1 Peter 1:13. girding up: a metaphor derived from a necessity of Eastern costume, and perhaps with special reference to the Passover. It is found also on the lips of Jesus (Luke 12:35).

1 Peter 1:14. in the time of your ignorance: one of the proofs that the communities were originally Gentile.

1 Peter 1:15. Read mg., Like the Holy One which called you, a reminiscence of Isaiah's distinctive name for God.

1 Peter 1:17. May not this refer to the Lord's Prayer and be an evidence of its early use in worship? Speaking of this verse and those which follow, Bigg writes: This full passage affords an admirable illustration of what we may call - Petrinism,-' the mingled severity and tenderness of the Christian disciplinarian. It is noteworthy, as Gunkel points out, that no attempt is made to reconcile or explain Fatherhood and Judgeship they are simply postulated as equally real. The necessity of holiness is here grounded on three considerations: (1) the character of God, (2) the reality of judgment, and (3) the costliness of redemption.

1 Peter 1:19. precious blood: this goes back not only to the sacrifices of the OT and such passages as Isaiah 53, but much more strikingly to the scene at Calvary; love's constraint is, as with Paul, the supreme argument.

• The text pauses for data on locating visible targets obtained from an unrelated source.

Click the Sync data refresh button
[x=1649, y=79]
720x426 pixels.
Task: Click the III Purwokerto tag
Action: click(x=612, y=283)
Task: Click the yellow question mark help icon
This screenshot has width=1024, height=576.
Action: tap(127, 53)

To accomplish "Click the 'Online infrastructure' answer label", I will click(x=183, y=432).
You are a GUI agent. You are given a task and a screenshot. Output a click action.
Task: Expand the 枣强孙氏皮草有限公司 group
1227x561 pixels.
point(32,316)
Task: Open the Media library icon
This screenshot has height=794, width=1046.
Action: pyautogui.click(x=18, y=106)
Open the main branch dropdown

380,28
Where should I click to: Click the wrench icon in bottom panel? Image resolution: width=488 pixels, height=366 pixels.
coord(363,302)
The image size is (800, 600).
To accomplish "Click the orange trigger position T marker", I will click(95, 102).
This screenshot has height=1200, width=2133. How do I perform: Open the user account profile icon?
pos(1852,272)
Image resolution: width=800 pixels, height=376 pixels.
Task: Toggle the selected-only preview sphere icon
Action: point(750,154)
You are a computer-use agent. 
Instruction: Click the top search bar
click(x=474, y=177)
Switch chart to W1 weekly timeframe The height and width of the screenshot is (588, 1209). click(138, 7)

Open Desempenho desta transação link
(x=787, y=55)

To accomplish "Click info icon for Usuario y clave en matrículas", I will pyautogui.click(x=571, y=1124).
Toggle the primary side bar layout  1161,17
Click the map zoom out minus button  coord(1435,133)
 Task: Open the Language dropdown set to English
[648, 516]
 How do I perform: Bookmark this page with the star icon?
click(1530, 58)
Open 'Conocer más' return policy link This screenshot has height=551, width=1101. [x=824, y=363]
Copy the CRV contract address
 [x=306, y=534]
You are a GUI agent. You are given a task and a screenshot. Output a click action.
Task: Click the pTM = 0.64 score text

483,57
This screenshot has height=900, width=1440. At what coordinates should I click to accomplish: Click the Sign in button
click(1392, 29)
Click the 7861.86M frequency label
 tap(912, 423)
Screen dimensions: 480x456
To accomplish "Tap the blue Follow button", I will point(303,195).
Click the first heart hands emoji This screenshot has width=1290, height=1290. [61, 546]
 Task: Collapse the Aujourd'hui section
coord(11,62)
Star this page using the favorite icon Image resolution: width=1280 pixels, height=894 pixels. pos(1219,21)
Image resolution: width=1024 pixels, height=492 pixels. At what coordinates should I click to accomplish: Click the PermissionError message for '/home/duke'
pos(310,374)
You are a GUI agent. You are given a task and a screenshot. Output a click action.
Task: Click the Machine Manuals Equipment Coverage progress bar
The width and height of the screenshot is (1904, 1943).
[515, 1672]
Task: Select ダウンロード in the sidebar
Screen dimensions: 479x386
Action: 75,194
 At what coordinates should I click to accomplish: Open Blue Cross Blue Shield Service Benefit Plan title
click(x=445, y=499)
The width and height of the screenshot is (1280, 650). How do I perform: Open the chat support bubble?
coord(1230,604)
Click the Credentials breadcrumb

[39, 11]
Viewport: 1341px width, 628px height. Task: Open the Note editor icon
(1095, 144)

1 Peter 1:20. foreknown: this implies Christ's pre-existence, in which this writer agrees with other NT thinkers, a doctrine derived from later Jewish speculation, e.g. the Book of Enoch (passim).

1 Peter 1:21. faith and hope: as by all the NT writers this is grounded on the fact of Christ's resurrection, and it is God's action in that event which is here, as by Paul, emphasized, since the gist of the whole argument rests on God's consistency of character, and our reliance thereupon.